Pointsets may either be parameterized by an independent variable -- in which case they are *callable* with values of that variable, or they may be non-parameterized -- in which case they are not callable. In either case they can be referenced by array index, or in other ways (see below).

The display of point and pointset contents uses a numerical precision of 8 significant figures. This cannot be changed by the user, who should extract a subset of the pointset as an array in order to see the values at full precision. Of course, arithmetic comparisons using pointset values use full precision.

**Attributes of Pointsets**

- coordnames
- coordarray
- coordtype (A numeric type, float or int)
- indepvarname
- indepvararray (stored variables in rows, as per display output)
- indepvartype (A numeric type, float or int)
- dimension
- _parameterized (Boolean) [
*Please note the leading underscore. An alternative is to call the*isparameterized(p)*function on the pointset*p]

Individual values of a Point or Pointset can be set using their 'set' method.

A further feature of Points and Pointsets is their inherent point labelling system, which can be queried and manipulated much like a dictionary, as a way to organize sophisticated access to array data. For instance, this becomes especially useful when exploring the bifurcation sets of a dynamical system using PyCont.

In a Pointset, denoted `w`, labels are stored by *index*. To see which point is labelled at index `i`, look at `w[i]`. To find out which index corresponds to an independent variable value `t`, call `w.find(t)` (parameterized pointsets only). If the value of `t` is not in the pointset then a *pair* will be returned that indicates where `t` lies with respect to existing independent variable values in `w`.

To see which points in a pointset possess a given string label `s`, use `w.bylabel(s)`.

Labels should be added and removed using the `addlabel` and `removelabel` methods.

Additionally, a pointset may be given a name, which resides in the attribute `name`.

The displayed order of point or pointset coordinates is *alphabetical*. This is the only supported ordering of coordinates, and also provides the ordering for exported arrays from these objects.

A point can be called and referenced by coordinate name or index.
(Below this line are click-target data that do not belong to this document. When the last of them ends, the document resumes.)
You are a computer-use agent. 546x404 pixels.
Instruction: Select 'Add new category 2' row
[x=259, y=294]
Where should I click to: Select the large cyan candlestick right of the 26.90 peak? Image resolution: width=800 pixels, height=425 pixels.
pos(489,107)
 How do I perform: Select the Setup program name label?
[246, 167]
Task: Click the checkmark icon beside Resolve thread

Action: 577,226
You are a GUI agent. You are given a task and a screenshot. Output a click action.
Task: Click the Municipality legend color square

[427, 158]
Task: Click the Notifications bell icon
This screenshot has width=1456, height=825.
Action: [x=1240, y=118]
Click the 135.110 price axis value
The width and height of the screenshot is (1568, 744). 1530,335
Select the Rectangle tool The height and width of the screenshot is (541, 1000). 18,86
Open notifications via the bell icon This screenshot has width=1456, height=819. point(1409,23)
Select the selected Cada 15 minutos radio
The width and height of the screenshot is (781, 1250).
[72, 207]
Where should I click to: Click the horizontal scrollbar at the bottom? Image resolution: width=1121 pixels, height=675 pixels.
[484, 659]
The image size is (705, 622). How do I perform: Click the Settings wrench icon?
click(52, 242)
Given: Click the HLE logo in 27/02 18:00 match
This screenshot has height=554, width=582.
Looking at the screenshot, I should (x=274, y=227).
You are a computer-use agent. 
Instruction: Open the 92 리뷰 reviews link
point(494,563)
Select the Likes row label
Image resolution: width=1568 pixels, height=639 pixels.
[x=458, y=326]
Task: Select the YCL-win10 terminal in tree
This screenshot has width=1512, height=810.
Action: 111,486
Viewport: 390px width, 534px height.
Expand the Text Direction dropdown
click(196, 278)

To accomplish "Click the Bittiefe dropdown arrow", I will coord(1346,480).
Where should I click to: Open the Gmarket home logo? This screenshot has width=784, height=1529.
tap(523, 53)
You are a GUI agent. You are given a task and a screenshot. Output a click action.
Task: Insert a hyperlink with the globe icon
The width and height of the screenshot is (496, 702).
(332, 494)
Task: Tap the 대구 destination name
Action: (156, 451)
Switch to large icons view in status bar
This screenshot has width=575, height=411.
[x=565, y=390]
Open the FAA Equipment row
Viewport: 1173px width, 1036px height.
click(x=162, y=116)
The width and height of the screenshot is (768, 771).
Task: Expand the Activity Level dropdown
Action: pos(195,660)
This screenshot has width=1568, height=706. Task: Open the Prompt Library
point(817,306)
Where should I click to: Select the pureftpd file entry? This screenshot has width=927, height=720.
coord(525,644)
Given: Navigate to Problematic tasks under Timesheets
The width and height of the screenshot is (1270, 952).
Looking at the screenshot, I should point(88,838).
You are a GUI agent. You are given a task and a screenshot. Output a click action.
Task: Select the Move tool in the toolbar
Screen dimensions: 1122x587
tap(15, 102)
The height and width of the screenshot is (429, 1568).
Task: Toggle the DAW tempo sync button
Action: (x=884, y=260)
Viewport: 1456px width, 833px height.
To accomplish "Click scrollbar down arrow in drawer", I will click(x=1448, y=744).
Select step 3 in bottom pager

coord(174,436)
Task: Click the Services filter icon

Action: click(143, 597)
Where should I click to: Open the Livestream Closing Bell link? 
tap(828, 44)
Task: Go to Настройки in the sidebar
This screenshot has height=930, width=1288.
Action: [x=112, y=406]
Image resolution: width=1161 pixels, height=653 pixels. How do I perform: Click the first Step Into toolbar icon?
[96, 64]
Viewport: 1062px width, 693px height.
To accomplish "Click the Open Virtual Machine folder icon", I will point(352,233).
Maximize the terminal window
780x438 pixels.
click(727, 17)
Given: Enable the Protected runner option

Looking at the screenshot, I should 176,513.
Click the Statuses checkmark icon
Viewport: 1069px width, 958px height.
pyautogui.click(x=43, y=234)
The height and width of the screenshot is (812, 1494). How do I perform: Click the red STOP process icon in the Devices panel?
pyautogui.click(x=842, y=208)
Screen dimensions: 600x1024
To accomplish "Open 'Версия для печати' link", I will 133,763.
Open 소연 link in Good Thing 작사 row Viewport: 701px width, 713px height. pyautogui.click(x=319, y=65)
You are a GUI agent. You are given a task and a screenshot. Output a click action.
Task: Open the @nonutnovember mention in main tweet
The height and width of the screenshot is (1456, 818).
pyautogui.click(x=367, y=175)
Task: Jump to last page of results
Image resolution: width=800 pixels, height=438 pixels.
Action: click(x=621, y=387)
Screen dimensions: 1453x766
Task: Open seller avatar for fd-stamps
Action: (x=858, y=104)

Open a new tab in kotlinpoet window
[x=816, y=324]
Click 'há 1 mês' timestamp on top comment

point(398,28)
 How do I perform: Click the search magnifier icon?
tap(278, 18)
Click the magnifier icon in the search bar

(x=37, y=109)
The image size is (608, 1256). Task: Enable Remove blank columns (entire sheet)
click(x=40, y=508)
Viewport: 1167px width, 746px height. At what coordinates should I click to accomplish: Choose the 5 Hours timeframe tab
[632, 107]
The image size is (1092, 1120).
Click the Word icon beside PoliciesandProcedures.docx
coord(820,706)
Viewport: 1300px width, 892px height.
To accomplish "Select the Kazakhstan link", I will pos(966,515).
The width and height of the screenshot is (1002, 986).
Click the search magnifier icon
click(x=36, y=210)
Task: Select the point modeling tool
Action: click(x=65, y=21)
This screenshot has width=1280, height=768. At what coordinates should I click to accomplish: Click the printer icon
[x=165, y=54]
A point can be removed, appended, or inserted into a pointset using the methods `remove`, `append` and `insert`. Note that, unlike with lists, you can append either an individual point or a pointset object. A method named `extend` is also provided, and has identical functionality to `append`.

A parameterized pointset can be called at a specific independent variable value (or set of values), with an additional argument to select coordinates in the output. A pointset can be referenced by point index (returning a point), a set of indices (returning a pointset corresponding to points at those indices), or by coordinate name (returning a pointset containing only that coordinate at all point indices). The `bylabel` method also allows points to be selected based on their label.

Both points and pointsets can have their values set in the same ways that both a dictionary and a list can be.

The full range of possibilities in the point and pointset interface can be seen by running the `Points.py` file as a script and reading the examples in the output.

Pointsets can be reversed *in place* using the `reverse` method.

Basic arithmetic and comparison operations can be performed on Points and Pointsets, in much the same way as can be done with arrays. The ordering and test of equality for points is defined according to the choice of norm for the points. By default, this is L2 norm, although this can be changed using the 'norm' key in the argument dictionary at initialization to be values from 1 to Inf. Comparison of both points and pointsets using the usual arithmetic operators will compare objects point-wise based on their norms.

To compare two points or pointsets, coordinate for coordinate, use the `comparePointCoords` function (which also accepts appropriately keyed dictionaries). The comparison can be made stricter using the optional `fussy` boolean argument, in which case the norm and coordinate type are also checked for equality, provided only points and pointsets are passed to the function.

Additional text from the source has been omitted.